Moore's Law for the mind

The smartest apes think about
thinking... And wear armor.
If you've read even a handful of posts here at the Happy Homunculus, you'll know that a major buzzword is "metacognition".  I love saying it, thinking about it (meta-metacognition?) and writing about it.  After all this metacognition geekiness, I feel I am overdue in explaining my obsession with this whole thinking-about-thinking business.

To get right to the point, I think metacognitive skills are the most important cognitive skills we possess. Furthermore, if we want to provide ourselves, our children, our grandchildren, and society with the best tools to survive in a complex, changing world, I am of the opinion that metacognitive training should serve as a foundation on which all instruction is built.

Why? In order to explain, I propose the following thought experiment:  

Let's say I want to become a better runner.  Right now, I am a terrible runner.  I sort of bounce up and down like a large, flightless bird.  It's a sad thing to see and is a horribly uncomfortable experience for me.

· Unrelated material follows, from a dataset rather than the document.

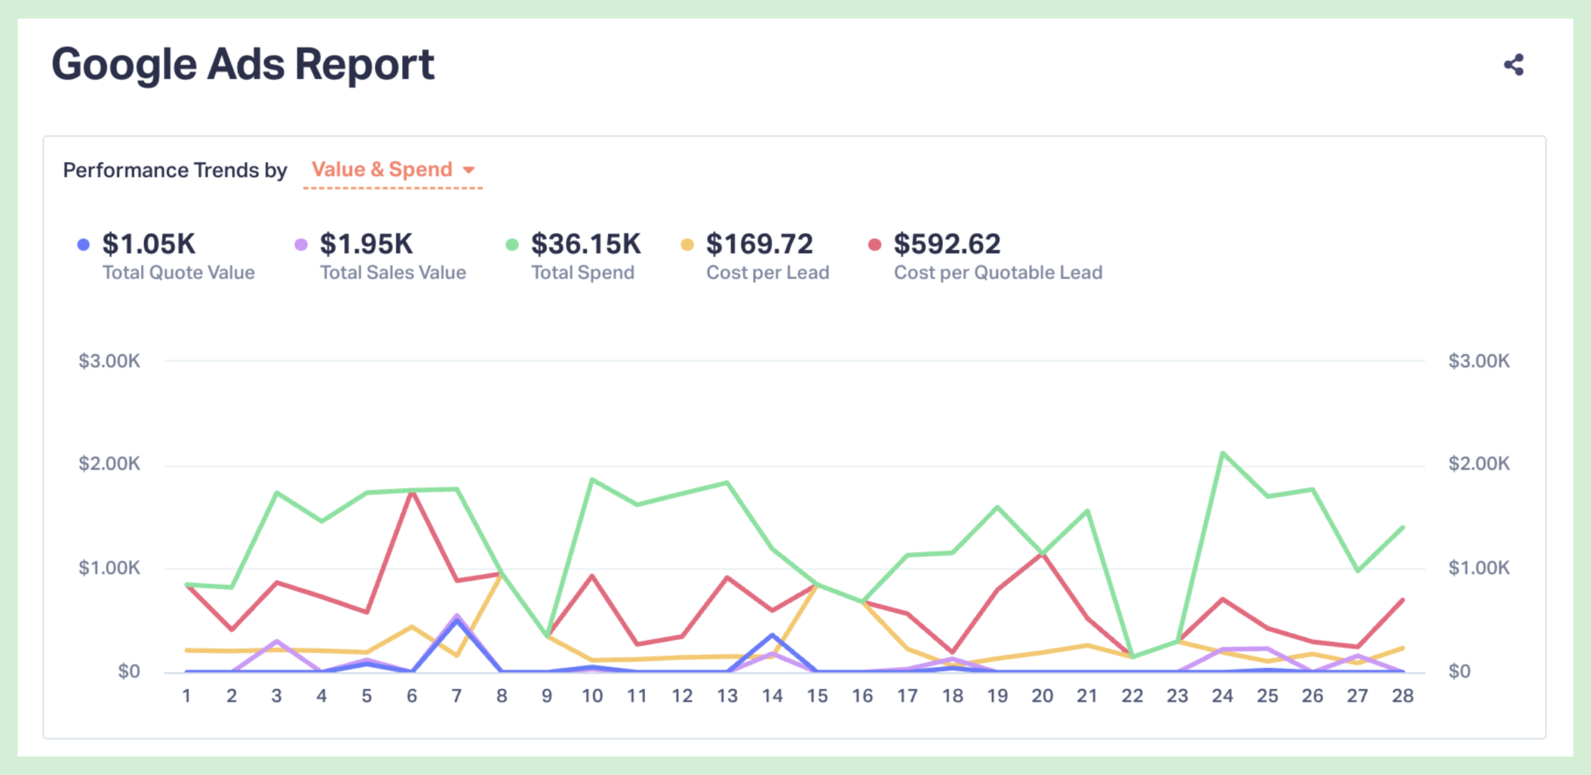Screen dimensions: 1591x775
Task: Click the Cost per Lead yellow swatch
Action: 687,244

However, I also don't run very often.  The skill of running is not one that I've invested a lot of time and energy into mastering.  So, just like anything, if I start running more frequently, I'll improve.  I'll get fitter, my form will probably improve, my pain tolerance will increase etc.

The sigmoid: Awesomeness as a function of time
In fact, once I start running more regularly, I should see my running ability improve dramatically.  I'm so shitty at running that, during this beginner phase, even thinking about running will probably make me a better runner.  

Unfortunately, and as most of us are aware, that honeymoon phase doesn't last forever.  Soon, the improvement gains stop coming so easily.  Soon, I will begin to experience the dreaded "sigmoid" phase of the learning curve. In other words, I'll keep getting more awesome, but the gains in awesomeness will come less and less frequently. 

Now, this is assuming that my training plan doesn't change.  All I'm doing is running more often than not-at-all, say every day for 20 minutes. That's it.  Well, what if I start mixing it up and begin to experiment with my weak points.  Do I need to get faster?  I may run some sprints to see how fast I am.  How's my endurance?  I may go for some longer runs to see if I have the ability to sustain a pace for longer.  By experimenting, through trial and error, I may realize that I've plateaued because I am not focusing on speed.  Switching focus to that weak point may result in faster improvement than if I had continued doing the same thing I had been doing.

This the deliberate practice approach to improving running: I can start thinking about the process and I'll get better, faster.

Metacognition is the same concept applied to how we think and learn.  So, the first cognitive level might be: study.  But  if, after studying again and again I realize I am not at a level I'd like to be, then I must move to the second cognitive level: meta-study.  In other words, I must start thinking about how I think during the process of studying.  How often do I study? Where do I study?  What does studying consist of: reading, looking at pictures, highlighting endless passages?  How might I become more efficient at studying?

Moore's Law is the oft-cited phenomenon that the power per unit size and/or cost of our computers has grown and continues to grow exponentially.  Now, I purposefully mentioned Moore's Law in the title to be provocative and I don't actually believe that one could actually experience exponential growth in intelligence simply by thinking more about thinking.  

However, I do believe that a little deliberate analysis of how we think is a strategy that will undoubtedly lead to better thinking, and performance, than simply rote repetition ever will.  In this way, metacognition is pretty much the only strategy that will allow for constant improvement  in performance.  Moore's Law for the mind is something I made up so you would read this, but metacognition can still make us smarter, faster.

The beauty of a metacognitive approach is that it can apply to any type of thinking or behavior.  Where should I focus to raise my performance to the next level?  Perhaps I give up too soon because I have a pessimistic attitude towards change. I should probably focus on reducing negative self-talk. Or maybe I know what I need to do to get better but don't invest the time to improve.  I might want to think about combating procrastination.  The possibilities really are endless, but improvement will happen after some focused metacognition.

Unfortunately, I get the impression that most people don't think of thinking as a skill that can even be improved.  Instead, many people focus on the externally-motivated skills that are essential for day-to-day existence.  That is a totally reasonable approach in the short-term, but by going meta we can bust through any plateaus that may be dogging us and maximize our effectiveness in the long-term.  

For that reason, the most essential metacognitive skill is to first think that improving how we think is even possible.